» ОТРЫВОК:
Сдача и гибель советского интеллигента, Юрий Олеша
Шрифт:
...Таким образом, видим мы, что новый человек приучает себя презирать старинные, прославленные поэтами и самой музой истории чувства.
А через десять страниц Андрей Бабичев опровергает брата Ивана:
"Значит, там, в новом мире, будет тоже цвести любовь между сыном и отцом. Тогда я получаю право ликовать: тогда я вправе любить его и как сына, и как нового человека. Иван, Иван, ничтожен твой заговор. Не все чувства погибнут. Зря ты бесишься, Иван! Кое-что останется".
Все это совершенно естественно: если был пролеткульт, то должен быть и
Но еще раньше, чем Андрей брата, Иван опровергает самого себя:
"Я думал, - говорит Иван, - что женщина - это наше, что нежность и любовь - это только наше, - но вот... я ошибся".
Один брат думает так, а другой - ничего? Даже еще проще: один брат полагает, что так должен думать другой брат. От спора ничего не остается; он распадается, разваливается. На второй фразе становится ясным, что спорить не о чем.
Иван и Кавалеров говорят (не очень уверенно и часто в пивной), что новый мир уничтожит все человеческие достоинства. Андрей утверждает, что этого не произойдет.
Совершенно ясно, что Иван и Кавалеров ошибаются.
Ну и что же?
А конфликт?
А роман?
Ведь не на этом же построен конфликт, построен роман?
На этом.
Один из характернейших романов русской литературы построен на недоразумении.
Несостоявшаяся коллизия романа, несостоявшаяся трагедия заключаются в том, что ссора с веком возникает из-за того, что он упразднил нежность, любовь, благородные порывы, возмож-ность прославиться. Но, оказывается, что ничего подобного не произошло. В чем же трагедия?

» ЗАДАНИЯ:
a) Сократите и оформите списком абзац из отрывка о Юрии Олеше, который начинается словами «Несостоявшаяся коллизия романа». Главные факты сохраните.
b) Продолжите отрывок о Юрии Олеше с того места, где он заканчивается.

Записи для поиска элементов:
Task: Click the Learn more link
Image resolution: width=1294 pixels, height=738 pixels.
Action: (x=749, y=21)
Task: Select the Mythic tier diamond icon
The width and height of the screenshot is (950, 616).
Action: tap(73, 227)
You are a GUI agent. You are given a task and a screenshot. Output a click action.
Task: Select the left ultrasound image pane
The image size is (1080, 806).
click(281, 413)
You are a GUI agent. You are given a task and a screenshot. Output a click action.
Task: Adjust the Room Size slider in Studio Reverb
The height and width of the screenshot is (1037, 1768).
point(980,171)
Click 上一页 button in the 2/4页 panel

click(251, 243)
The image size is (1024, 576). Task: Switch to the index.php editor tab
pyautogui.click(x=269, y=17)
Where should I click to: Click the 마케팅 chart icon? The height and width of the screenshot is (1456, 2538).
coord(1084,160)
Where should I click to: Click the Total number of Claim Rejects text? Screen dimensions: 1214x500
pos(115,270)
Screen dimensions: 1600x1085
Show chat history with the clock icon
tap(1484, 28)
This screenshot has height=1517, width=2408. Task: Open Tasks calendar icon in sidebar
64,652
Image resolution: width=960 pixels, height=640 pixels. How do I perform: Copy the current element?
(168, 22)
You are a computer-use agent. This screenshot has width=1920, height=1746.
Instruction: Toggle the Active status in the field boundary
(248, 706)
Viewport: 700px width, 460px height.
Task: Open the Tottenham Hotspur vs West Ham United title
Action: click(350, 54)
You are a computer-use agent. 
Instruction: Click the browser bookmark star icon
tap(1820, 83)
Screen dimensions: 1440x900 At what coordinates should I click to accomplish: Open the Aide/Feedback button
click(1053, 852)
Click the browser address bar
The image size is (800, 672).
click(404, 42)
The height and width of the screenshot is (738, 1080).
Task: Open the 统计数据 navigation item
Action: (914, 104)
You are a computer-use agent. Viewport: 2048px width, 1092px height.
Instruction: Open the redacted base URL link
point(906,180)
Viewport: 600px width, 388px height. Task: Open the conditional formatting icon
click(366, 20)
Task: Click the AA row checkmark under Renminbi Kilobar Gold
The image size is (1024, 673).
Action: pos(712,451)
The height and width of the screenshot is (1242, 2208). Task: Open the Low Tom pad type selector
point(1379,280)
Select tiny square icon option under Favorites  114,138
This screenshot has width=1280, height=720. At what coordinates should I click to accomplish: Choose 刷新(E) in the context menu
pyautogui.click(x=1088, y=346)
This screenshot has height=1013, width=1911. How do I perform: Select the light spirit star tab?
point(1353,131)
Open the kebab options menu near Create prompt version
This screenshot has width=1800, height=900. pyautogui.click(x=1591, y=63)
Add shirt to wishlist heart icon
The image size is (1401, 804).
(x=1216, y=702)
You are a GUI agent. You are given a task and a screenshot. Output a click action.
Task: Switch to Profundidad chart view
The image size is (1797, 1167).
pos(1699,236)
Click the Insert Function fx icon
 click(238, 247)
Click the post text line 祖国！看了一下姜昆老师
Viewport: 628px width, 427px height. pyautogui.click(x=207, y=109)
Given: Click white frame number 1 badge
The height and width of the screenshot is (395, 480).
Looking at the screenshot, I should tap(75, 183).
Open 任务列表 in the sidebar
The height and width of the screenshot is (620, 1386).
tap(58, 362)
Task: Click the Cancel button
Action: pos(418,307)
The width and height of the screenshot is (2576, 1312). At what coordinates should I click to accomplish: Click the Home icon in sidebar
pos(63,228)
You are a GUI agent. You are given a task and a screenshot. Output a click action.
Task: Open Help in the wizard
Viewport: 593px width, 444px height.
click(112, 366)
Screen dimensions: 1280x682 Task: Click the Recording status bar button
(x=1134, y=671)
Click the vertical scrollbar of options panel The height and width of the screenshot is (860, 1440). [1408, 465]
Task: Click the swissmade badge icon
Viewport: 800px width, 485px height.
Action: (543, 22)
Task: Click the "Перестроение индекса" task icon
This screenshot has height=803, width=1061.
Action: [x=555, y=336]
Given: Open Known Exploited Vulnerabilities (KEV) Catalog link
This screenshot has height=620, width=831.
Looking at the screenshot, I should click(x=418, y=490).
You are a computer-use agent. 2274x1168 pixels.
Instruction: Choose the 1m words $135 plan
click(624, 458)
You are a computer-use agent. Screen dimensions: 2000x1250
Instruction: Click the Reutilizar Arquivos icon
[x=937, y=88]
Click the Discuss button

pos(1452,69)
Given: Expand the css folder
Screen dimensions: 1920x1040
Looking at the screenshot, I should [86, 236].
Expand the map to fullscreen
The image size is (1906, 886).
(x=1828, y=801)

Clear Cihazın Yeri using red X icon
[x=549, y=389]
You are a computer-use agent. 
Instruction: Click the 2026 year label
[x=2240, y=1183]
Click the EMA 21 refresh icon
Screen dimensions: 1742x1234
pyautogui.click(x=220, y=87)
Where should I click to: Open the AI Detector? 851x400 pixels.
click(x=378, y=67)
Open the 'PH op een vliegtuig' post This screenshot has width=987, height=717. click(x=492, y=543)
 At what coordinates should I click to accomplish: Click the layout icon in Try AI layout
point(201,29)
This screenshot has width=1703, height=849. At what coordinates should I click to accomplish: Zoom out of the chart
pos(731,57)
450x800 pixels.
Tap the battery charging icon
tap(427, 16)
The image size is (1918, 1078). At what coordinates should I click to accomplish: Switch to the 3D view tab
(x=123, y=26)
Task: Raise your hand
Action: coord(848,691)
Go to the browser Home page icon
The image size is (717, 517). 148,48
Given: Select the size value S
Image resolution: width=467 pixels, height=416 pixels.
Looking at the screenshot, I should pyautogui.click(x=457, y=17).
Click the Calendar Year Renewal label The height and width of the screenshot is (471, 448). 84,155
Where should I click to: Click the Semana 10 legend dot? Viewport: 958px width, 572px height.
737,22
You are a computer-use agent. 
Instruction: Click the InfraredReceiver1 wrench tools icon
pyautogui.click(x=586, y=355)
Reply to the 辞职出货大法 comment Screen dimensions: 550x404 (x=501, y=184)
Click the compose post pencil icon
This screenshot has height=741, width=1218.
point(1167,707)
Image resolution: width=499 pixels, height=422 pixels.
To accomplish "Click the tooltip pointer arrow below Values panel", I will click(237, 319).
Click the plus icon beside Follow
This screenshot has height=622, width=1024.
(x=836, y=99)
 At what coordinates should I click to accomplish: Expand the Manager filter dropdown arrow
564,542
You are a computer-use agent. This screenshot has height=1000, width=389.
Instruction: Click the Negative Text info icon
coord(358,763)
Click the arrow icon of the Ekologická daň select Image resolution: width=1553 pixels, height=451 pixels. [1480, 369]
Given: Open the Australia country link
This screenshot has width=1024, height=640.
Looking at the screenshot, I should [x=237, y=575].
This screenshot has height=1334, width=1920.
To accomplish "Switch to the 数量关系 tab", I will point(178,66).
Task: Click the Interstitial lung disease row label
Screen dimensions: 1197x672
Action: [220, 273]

» ОТВЕТЫ:
a)
- Несостоявшаяся коллизия и несостоявшаяся трагедия романа связаны со ссорой с веком.
- Ссора возникает потому, что век будто бы упразднил нежность, любовь, благородные порывы и возможность прославиться.
- Однако оказывается, что ничего подобного не произошло.
- Поэтому встает вопрос: в чем же трагедия?

b)
Ведь недоразумение не может породить трагедию. Из недоразумения может получиться водевиль. Трагедия, о которой мы узнаем, возникает не из-за того, что герои не хотят толком понять друг друга, а из реальных жестоких и неминуемых столкновений человека с эпохой.
Это реальное жестокое и неминуемое столкновение в романе и есть трагедия.
Но столкновение происходит не на той теме, которая предлагается.
Предлагаются зависть, заговор чувств...
Все это оказалось не очень важным, не очень верным и очень скоро потерявшим значение.
Важным оказался конфликт значительный и точно написанный, конфликт подлинный, а не мнимый, и этот конфликт заключался в том, что при замещении одного общественного слоя другим гибнут люди, умирают концепции, рождаются концепции, разрушаются иллюзии, рождаются иллюзии.
Зависть же и заговор чувств - это лишь синонимы, лишь метафоры конфликта. Конфликт без синонимов и метафор и был бы такой: поэт и Толстяк. И чем дальше уходят реальные частности эпохи, тем меньшее значение имеют реальные частности спора, но не теряет значение конфликт человека и государства и не уходит в небытие конфликт поэта и общества.
В этом конфликте важно то, что Кавалеров умен, талантлив и значителен. Важно то, что в другую эпоху он мог бы сделать многое, что в другую эпоху главным были бы не все раздавившие Толстяки, а сдерживающая разнузданные инстинкты диктатуры оппозиция, что разные эпохи ищут в людях разные качества, и, если в эпоху разнузданных
Настоящий конфликт это, конечно, такой: "поэт и толпа".
Но, конечно, Олеша не может решиться на этакое дело. Поэтому он немножко улучшает толпу и немножко ухудшает поэта. В результате означенных мероприятий конфликт тоже становится немножко меньше.
Но это не всегда хорошо получается.
Иногда даже получается совсем не то, что хочет писатель.
Например, писатель хочет показать, какой мерзавец отрицательный герой Кавалеров, а показывает, какой мерзавец положительный герой Бабичев.
Сначала все идет хорошо.
Конечно, чего ждать от человека (т. е. Кавалерова), который не только оклеветал своего благодетеля (т. е. Бабичева), но даже бросил тень на честь девицы?
От такого человека ничего хорошего ждать нельзя.
И прекрасно. Ведь именно это и нужно было, чтобы книга, наконец, стала художественной.
Но потом оказывается, что все не так замечательно, как хотелось бы и, несомненно, могло быть.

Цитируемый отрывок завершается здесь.